Metrics dictionary
This dictionary defines metrics created by and specific to Chronosphere Observability Platform. These metrics are often included in default dashboards, and you can search for them anywhere you use metrics. These curated metrics can help track basic important information about your Observability Platform instance.
The Chronosphere Health Check dashboard includes links to the Collectors, Usage Dashboard, and Licensing Information dashboards.
Query these metrics as their respective Prometheus type.
Capacity limits
Licensing capacity is based on your telemetry types and usage. The following tables describe metrics used for specific sections of your license.
Chronosphere recommends creating alerts using the existing Capacity Limit metrics, which are also used in the Metrics License Consumption dashboard. Use alerts to be notified when you're close to or over 100% of your license limit and therefore at risk of experiencing drops:
Persisted cardinality
The following metrics apply to persisted cardinality, which is a cumulative measure that calculates the sum of the unique time series of the persisted writes that Observability Platform stores, seen over the last 2.5 hours only.
Metric name | Description |
---|---|
chrono_metrics_persisted_cardinality_license_limit | License limit for active persisted time series cardinality. |
chrono_metrics_persisted_cardinality_license_capacity | Capacity limit for active persisted time series cardinality. |
chrono_metrics_persisted_cardinality_license_consumed | Consumption of the persisted write cardinality limit by datapoint type. |
Query the following metric to understand if data is actively being dropped:
chrono_metrics_persisted_license_dpps_dropped{limit="persisted_cardinality"}
Persisted writes
The following metrics apply to persisted writes, which are writes to the Observability Platform database.
Metric name | Description |
---|---|
chrono_metrics_persisted_writes_license_dpps_limit | License limit for persisted write DPPS by datapoint type. |
chrono_metrics_persisted_writes_license_dpps_capacity | Capacity limit for persisted write DPPS by datapoint type. |
chrono_metrics_persisted_writes_license_dpps_consumed | Consumption rate in DPPS of persisted write license by datapoint type. |
Query the following metric to understand if data is actively being dropped:
chrono_metrics_persisted_license_dpps_dropped{limit="persisted_writes"}
Matched writes
The following metrics apply to matched writes, which are the number of writes per second being matched for transformation and reshaping by the Observability Platform aggregation tier.

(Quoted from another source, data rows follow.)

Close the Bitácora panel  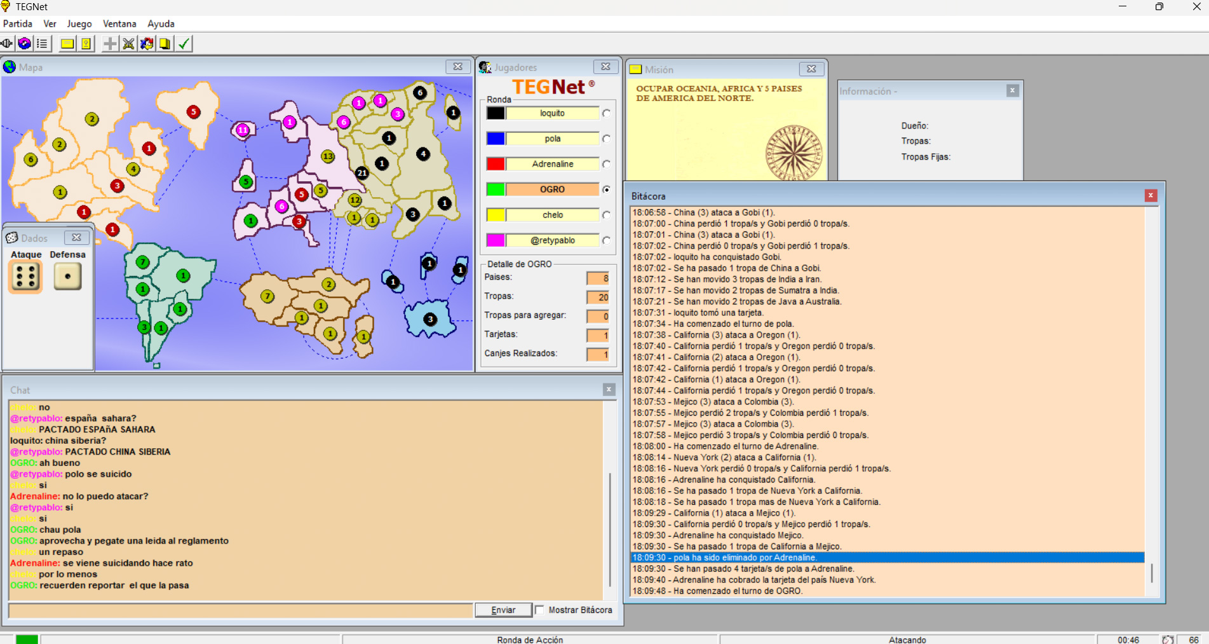(1150, 196)
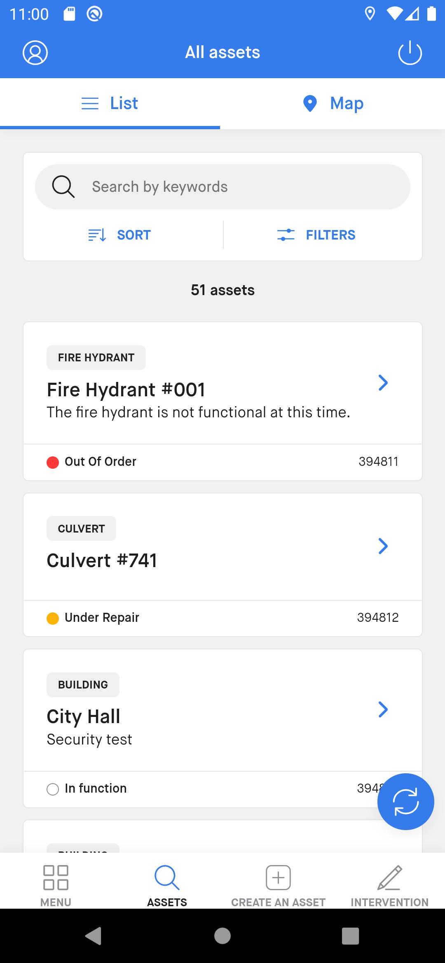Open the Sort options

click(x=119, y=235)
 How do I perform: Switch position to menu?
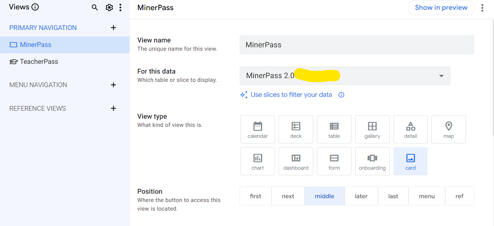point(427,196)
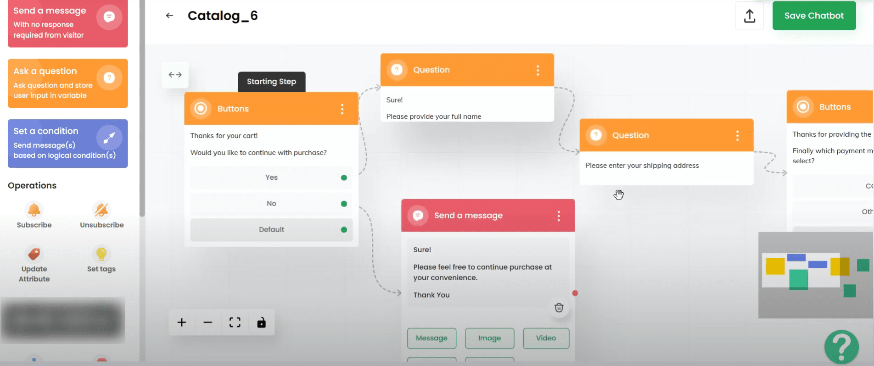Click the Unsubscribe operation icon
This screenshot has height=366, width=874.
101,211
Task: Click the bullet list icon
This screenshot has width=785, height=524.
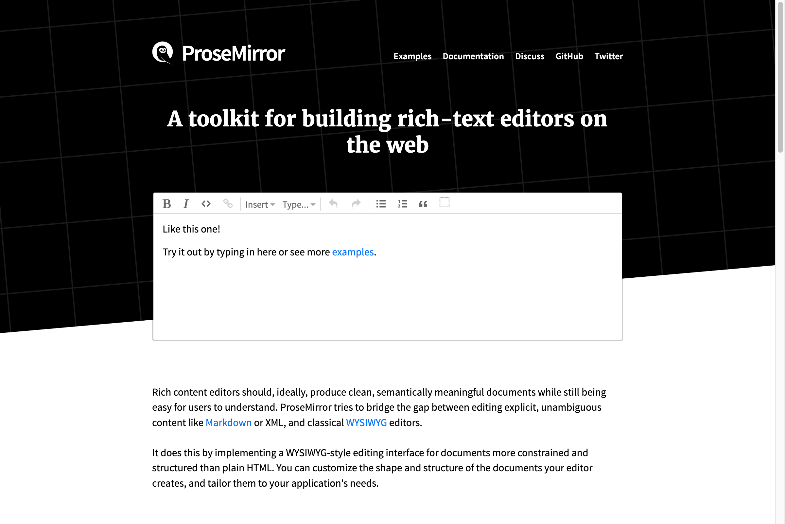Action: [381, 204]
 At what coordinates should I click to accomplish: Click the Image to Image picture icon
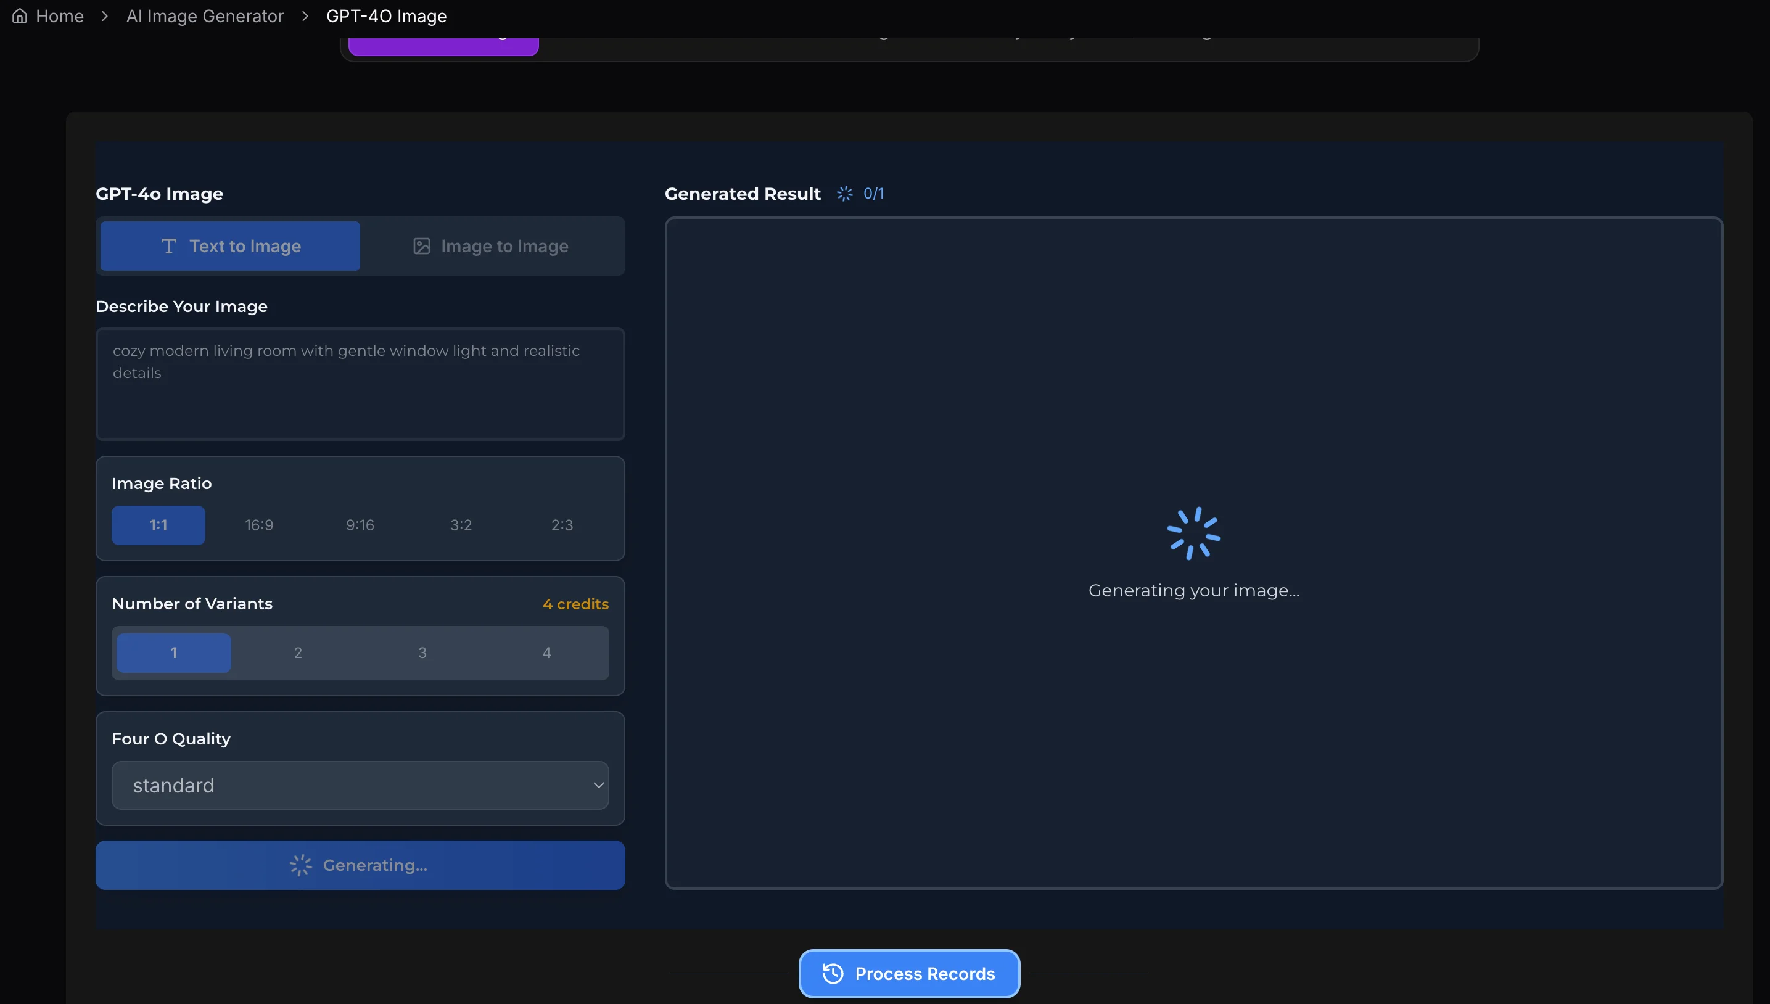[421, 246]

Metric name | Description |
---|---|
chrono_metrics_matched_writes_license_dpps_limit | License limit for matched write DPPS by datapoint type. |
chrono_metrics_matched_writes_license_dpps_capacity | Capacity limit for matched write DPPS by datapoint type. |
chrono_metrics_matched_writes_license_dpps_consumed | Consumption rate in DPPS of matched write license by datapoint type. |
Query the following metric to understand if data is actively being dropped:
chrono_metrics_matched_license_dpps_dropped
Legacy licensing metrics
The following table explains metrics that might be present in your environment, but will be replaced by new metrics. Persisted writes, persisted cardinality, and matched writes specific metrics will replace this table.
Metric name | Metric type | Description | Tags provided during dashboard creation |
---|---|---|---|
limit_service_cardinality_count replaced by chrono_metrics_persisted_cardinality_license_consumed | Counter | Current cardinality count across all Collectors. | chronosphere_service |
limit_service_licensed_cardinality_limit replaced by chrono_metrics_persisted_cardinality_license_limit | Counter | Current cardinality limit across all Collectors. | chronosphere_service |
limit_service_licensed_persist_limit replaced by chrono_metrics_persisted_writes_license_dpps_limit | Counter | Current limit for data points persisted in the database across all Collectors, as defined in the contract. | chronosphere_service |
limit_service_capacity_limit | Counter | Current capacity limit for data points persisted in the database across all Collectors, based on grant by Chronosphere. | chronosphere_service |
limit_service_licensed_processing_limit | Counter | Current limit for processed data points across all Collectors. | chronosphere_service |
limit_service_persisted_count replaced by chrono_metrics_persisted_writes_license_dpps_consumed | Counter | Total number of data points persisted in database. | chronosphere_service |
limit_service_processed_count | Counter | Current count of processed data points across all Collectors. | chronosphere_service |
limit_service_matched_limit replaced by chrono_metrics_matched_writes_license_dpps_limit | Counter | Current license limit for matched write DPPS by datapoint type. | chronosphere_service |
limit_service_capacity_limit replaced by chrono_metrics_matched_writes_license_dpps_capacity | Counter | Current capacity limit for matched write DPPS by datapoint type. | chronosphere_service |
chronosphere_rule_metrics_matched replaced by chrono_metrics_matched_writes_license_dpps_consumed | Counter | Consumption rate in DPPS of matched write license by datapoint type. | chronosphere_service |
Collectors
The Collectors dashboard includes the following metrics that Collectors generate. Use this dashboard to monitor the health of your Collectors.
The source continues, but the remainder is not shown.